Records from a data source
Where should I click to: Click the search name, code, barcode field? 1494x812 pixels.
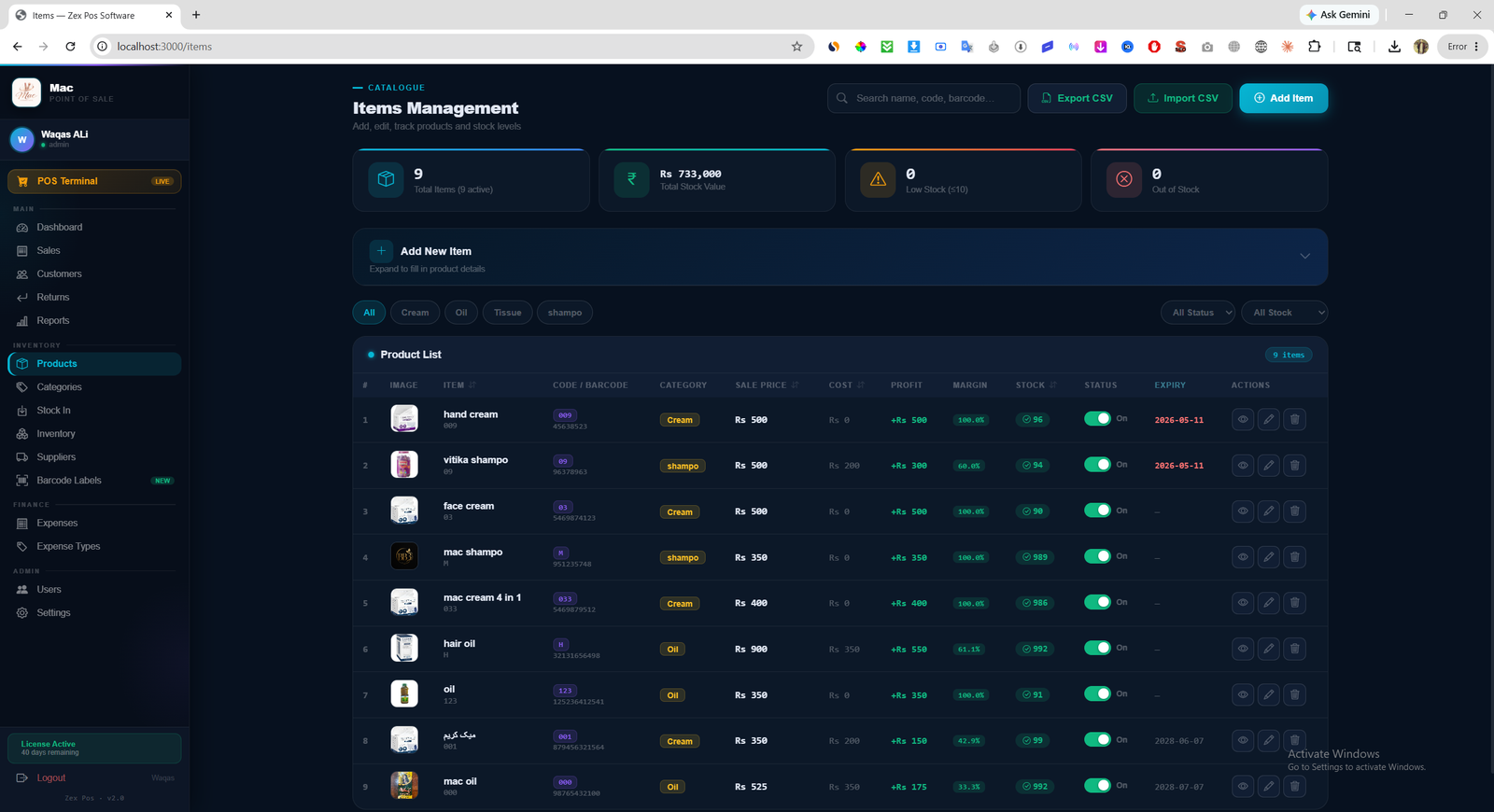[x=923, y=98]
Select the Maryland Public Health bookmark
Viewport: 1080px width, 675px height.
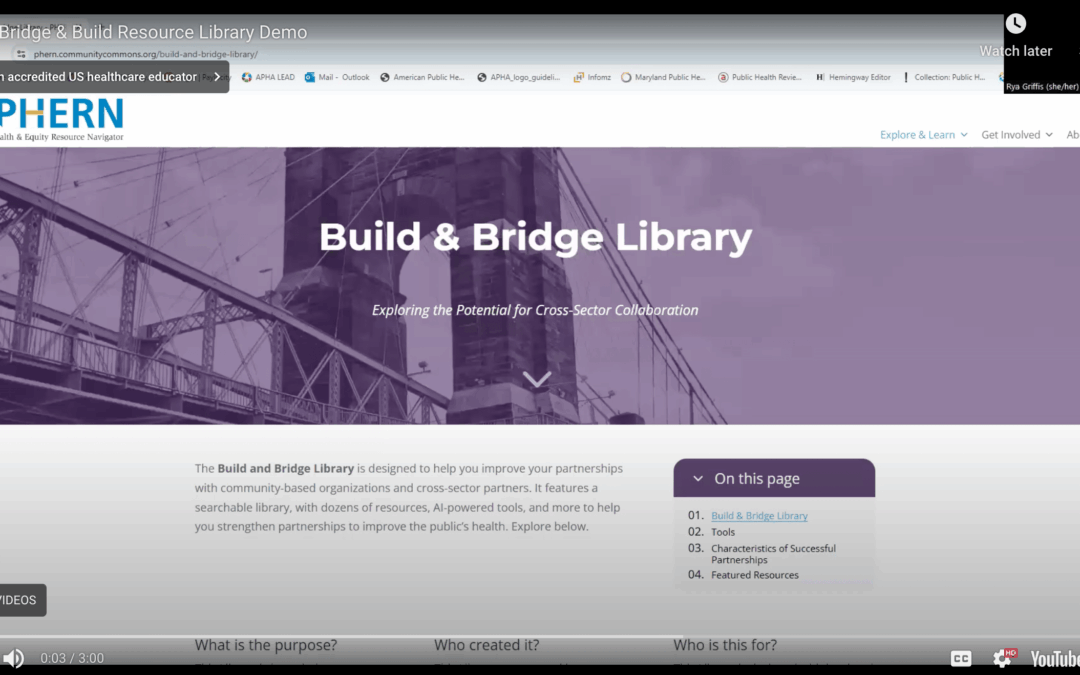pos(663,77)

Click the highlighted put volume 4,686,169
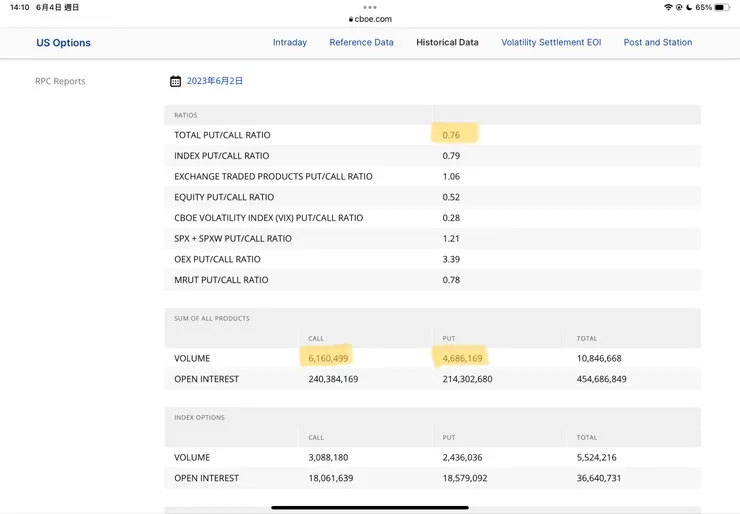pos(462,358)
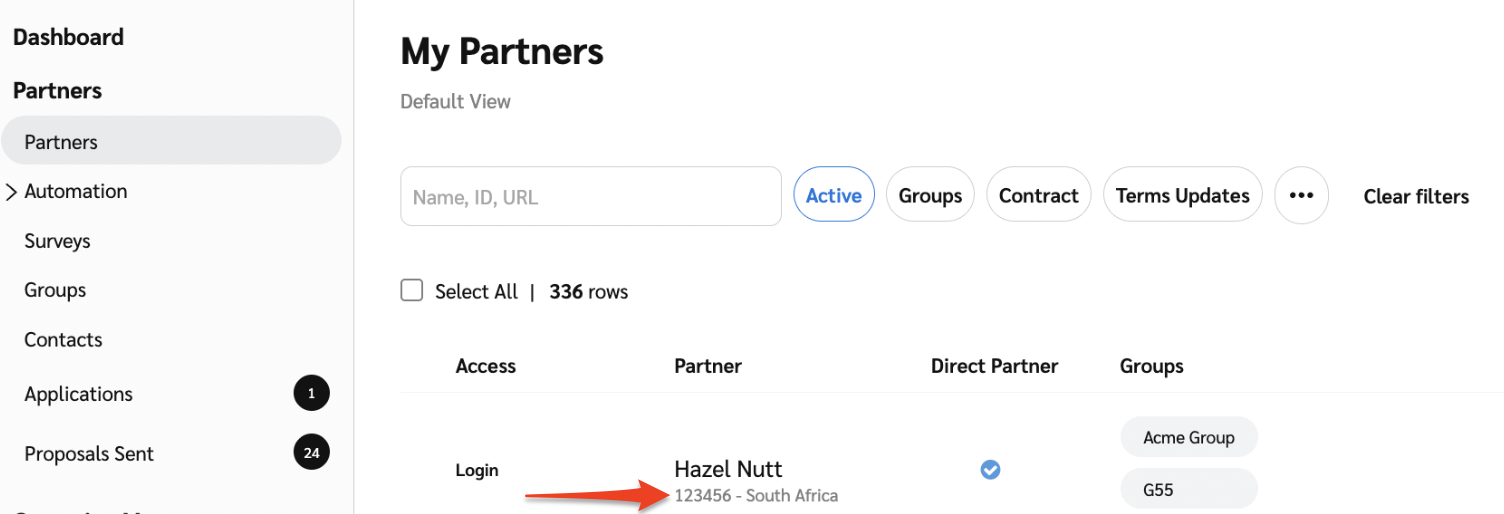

● **Task instructions**
Copy exactly the lines that run from the line containing "Viewport: 1080px width, 675px height." to the end of the data, keeping both end lines and dropping every picture.

● **Output**
Viewport: 1080px width, 675px height.
pos(663,77)

Click the highlighted put volume 4,686,169
pos(462,358)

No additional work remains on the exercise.